Apples are likely one of the first fruits that spring to mind whether you’re trying to eat healthier, limit your sugar intake, or are on a diet. Apples have long been regarded as an essential component of a healthy diet because they are crisp, juicy, and remarkably refreshing. However, what is the actual calorie count of an apple? What role does it play in your everyday diet?
Let’s examine apples’ calorie composition in detail to see why this underappreciated fruit has more to offer than simply crunch.
Calories Depending on the Size of an Apple
We need to understand that the calorie count of an apple depends largely upon it size and variety. Let’s learn how many calories are present in different sizes of apples:
- Medium Size Apple (About 3 inches in diameter ): 95 calories
- Small Apple (Around 150 grams ): 77 calories
- Large Apple (Around 223 grams ): 116 calories
- 100 grams of Apple : 52 calories
Calorie Breakdown of a Medium Sized Apple
Calories in Apples come primarily from carbohydrates present in the apple. Additional to these carbohydrates comes the natural sugar like fructose, glucose and sucrose. Let’s understand in more detail the natural breakdown of medium size apple:
- Total Calories : 95
- Carbohydrates: 25 grams
- Sugar :19 gram
- Fiber: 4 gram
- Protein :0.5 gram
- Fat: 0.3 gram
- Water: ~86%
Note : If you start wondering that the sugar present in an apple is almost the same as that in a Kit Kat Bar, then please understand that an Apple contains fiber too.

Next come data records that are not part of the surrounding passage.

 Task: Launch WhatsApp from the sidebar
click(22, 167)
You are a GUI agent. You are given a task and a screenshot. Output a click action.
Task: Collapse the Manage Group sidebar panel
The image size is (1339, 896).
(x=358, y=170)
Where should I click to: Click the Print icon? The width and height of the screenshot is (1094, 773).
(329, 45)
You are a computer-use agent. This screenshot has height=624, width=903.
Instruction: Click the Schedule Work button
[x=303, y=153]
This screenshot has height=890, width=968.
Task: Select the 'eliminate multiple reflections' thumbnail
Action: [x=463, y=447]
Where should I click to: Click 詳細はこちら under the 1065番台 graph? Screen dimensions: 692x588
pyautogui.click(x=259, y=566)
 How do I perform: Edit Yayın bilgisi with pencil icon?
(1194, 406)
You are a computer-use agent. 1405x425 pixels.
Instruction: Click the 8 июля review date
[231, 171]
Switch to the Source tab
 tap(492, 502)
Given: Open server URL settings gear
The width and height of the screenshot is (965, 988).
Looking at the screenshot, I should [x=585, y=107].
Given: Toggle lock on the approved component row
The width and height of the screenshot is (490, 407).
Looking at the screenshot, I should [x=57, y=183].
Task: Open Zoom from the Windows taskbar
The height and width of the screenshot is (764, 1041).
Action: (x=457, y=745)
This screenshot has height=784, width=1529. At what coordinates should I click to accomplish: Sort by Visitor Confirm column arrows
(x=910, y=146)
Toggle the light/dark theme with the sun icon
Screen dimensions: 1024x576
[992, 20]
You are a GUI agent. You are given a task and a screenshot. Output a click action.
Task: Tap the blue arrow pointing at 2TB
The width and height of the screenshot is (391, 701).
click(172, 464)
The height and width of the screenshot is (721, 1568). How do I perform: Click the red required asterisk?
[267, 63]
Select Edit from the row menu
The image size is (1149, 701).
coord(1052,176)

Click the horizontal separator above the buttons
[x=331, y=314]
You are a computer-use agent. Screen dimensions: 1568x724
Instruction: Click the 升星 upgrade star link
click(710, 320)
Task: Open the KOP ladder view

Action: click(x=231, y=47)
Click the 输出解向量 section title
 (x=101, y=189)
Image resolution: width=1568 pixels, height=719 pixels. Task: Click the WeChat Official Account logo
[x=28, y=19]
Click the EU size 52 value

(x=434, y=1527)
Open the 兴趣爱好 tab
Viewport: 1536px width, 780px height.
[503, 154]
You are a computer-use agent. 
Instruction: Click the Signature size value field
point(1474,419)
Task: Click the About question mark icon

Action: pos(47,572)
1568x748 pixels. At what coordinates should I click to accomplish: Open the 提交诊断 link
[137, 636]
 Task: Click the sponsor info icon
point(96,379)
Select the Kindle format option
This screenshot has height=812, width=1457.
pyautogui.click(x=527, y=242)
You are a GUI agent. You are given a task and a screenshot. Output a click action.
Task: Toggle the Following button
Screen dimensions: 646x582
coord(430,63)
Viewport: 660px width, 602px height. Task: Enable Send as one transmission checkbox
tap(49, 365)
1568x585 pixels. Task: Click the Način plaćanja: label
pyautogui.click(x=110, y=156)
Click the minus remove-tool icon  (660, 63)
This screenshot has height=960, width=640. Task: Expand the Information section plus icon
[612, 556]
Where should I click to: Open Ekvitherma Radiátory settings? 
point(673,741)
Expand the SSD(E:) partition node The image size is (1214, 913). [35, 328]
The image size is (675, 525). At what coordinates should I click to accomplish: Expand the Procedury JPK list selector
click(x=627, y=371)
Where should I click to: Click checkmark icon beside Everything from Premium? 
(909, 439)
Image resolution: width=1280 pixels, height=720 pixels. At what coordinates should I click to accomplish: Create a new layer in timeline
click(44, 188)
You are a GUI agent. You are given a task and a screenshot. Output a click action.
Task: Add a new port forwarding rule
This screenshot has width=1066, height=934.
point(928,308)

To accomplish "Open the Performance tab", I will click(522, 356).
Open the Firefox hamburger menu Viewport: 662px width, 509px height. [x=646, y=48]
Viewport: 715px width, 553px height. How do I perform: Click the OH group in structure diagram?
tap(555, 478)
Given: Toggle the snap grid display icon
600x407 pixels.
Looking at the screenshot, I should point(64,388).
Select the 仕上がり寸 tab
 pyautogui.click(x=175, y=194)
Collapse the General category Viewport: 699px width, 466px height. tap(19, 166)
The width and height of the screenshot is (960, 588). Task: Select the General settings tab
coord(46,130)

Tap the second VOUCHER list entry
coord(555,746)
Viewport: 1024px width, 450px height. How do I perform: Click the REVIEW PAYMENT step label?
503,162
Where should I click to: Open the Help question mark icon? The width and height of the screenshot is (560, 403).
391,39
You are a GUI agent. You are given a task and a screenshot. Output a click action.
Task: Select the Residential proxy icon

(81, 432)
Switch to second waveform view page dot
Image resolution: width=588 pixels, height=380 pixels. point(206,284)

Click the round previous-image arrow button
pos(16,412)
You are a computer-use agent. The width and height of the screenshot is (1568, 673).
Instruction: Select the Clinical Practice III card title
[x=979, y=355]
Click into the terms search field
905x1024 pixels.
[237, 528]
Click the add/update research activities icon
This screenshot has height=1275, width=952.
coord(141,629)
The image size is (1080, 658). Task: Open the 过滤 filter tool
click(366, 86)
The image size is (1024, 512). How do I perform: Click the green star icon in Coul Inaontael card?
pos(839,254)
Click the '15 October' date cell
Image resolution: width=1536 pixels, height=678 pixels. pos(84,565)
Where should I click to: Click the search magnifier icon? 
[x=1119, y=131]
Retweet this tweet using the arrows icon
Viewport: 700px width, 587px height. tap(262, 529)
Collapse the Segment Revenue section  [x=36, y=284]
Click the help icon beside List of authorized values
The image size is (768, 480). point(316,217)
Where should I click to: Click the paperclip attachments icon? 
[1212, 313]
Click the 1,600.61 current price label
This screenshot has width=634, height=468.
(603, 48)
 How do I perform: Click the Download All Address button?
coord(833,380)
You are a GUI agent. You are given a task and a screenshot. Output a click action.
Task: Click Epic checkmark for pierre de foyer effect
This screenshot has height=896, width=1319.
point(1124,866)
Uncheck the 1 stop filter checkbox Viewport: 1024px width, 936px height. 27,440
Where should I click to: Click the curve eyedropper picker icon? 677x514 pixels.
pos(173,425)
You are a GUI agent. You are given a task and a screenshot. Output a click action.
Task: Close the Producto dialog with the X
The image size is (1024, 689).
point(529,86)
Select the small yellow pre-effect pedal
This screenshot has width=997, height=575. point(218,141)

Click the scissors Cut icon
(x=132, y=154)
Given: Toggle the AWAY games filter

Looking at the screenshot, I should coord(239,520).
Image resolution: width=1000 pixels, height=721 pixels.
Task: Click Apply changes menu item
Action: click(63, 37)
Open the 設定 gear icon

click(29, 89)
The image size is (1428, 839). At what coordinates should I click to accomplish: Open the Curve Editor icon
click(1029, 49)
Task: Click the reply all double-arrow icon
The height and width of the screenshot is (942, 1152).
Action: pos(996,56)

Fiber has a superpower to control the blood sugar levels in the body. It happens as it slow down the digestion, preventing any sugar spike in the body. In fact, Apple’s glycemic index is relatively low, making it an excellent choice for people struggling with high blood sugar levels.
Calories Depending Upon the Type of Apple
With so many types of apples available in the market, each type has slightly different sugar and fiber content. Hence, this difference undoubtedly brings about a difference in the calorie count of each type:
Type of Apple | Calories per a medium sized apple |
Granny Smith | 70-80 |
HoneyCrisp | 100-115 |
Fuji | 100-110 |
Gala | 80-90 |
Red delicious | 90-100 |
Pink Lady | 85-95 |
Nutritional Benefits of Apple Beyond Just Calories
- Dietary Fiber
Apples contain a lot of fiber, including both soluble and insoluble one. The soluble fiber called the peptin helps in regulating blood sugar while also lowering cholesterol.
- Rich in Vitamins and Minerals
Apples are rich in vitamins like Vitamin C, Potassium and Vitamin K. Let’s see how these vitamins are helpful to our body:
Potassium: Helps in controlling of blood pressure
Vitamin K : Supports bone health
Vitamin C: Boost the immunity and skin health
- Antioxidants
Apples are loaded with flavonoids and polyphenols that reduce inflammation and support cardiovascular health.
Are Apples Good for Weight Loss?
Yes Why not ? Despite having natural sugars, apples can actually help with weight loss because of the following reasons :
- High Fiber: Eating apples can promote your satiety and can definitely help you in controlling your cravings, leading to fewer calorie intake.
- Natural Sweetness : You can curb your sugar craving by switching to apples.
- Low calorie density: High water and fiber content in apples can keep you full without bingeing on too many calories.
Did you know ? A study has revealed that eating apples before a meal can reduce your total calorie intake by almost 15%.
Benefits of Apples at Different Times
Although there is no wrong time to consume apples, but you should be aware of the few ideal moments where you can get their maximum benefits:
Morning | Give you energy with its fiber content |
Mid Day Snacks | It keeps you full and helps you in curbing afternoon cravings. |
Pre workout | Gives you quick energy because of the presence of natural sugar |
Desert Substitute | An apple can be a healthy and sweet finish to your meals |
What’s More Healthy ? Apple Juice or Whole Apple
If you are wondering what would be more healthy between a glass of apple juice or eating an apple as a whole. The answer to this is definitely eating a whole apple. But why ? Let’s understand it in detail:
Item | Calories | Fiber | Sugar |
Whole Apple (Medium) | 95 | 4g | 19 g |
Apple Juice (1 cup) | 115 | 0.2 g | 24 g |
Observe the clear difference between the two and you will see why eating apples as a fruit is more healthy. Apple juice definitely has higher sugar content while lacking fiber content at the same time. No fiber means it is more likely to feel hungry soon after drinking juice.
Is an Apple Worth Those Calories?
Definitely. More than just energy, a medium apple (around 95 calories) provides fiber, antioxidants, water, and vital nutrients. Apples are a wise and fulfilling choice, whether you’re attempting to control your blood sugar, lose weight, or just eat more whole foods.
Whether you’re counting calories or not, apples are a nutritional powerhouse that deserves a regular place in your diet.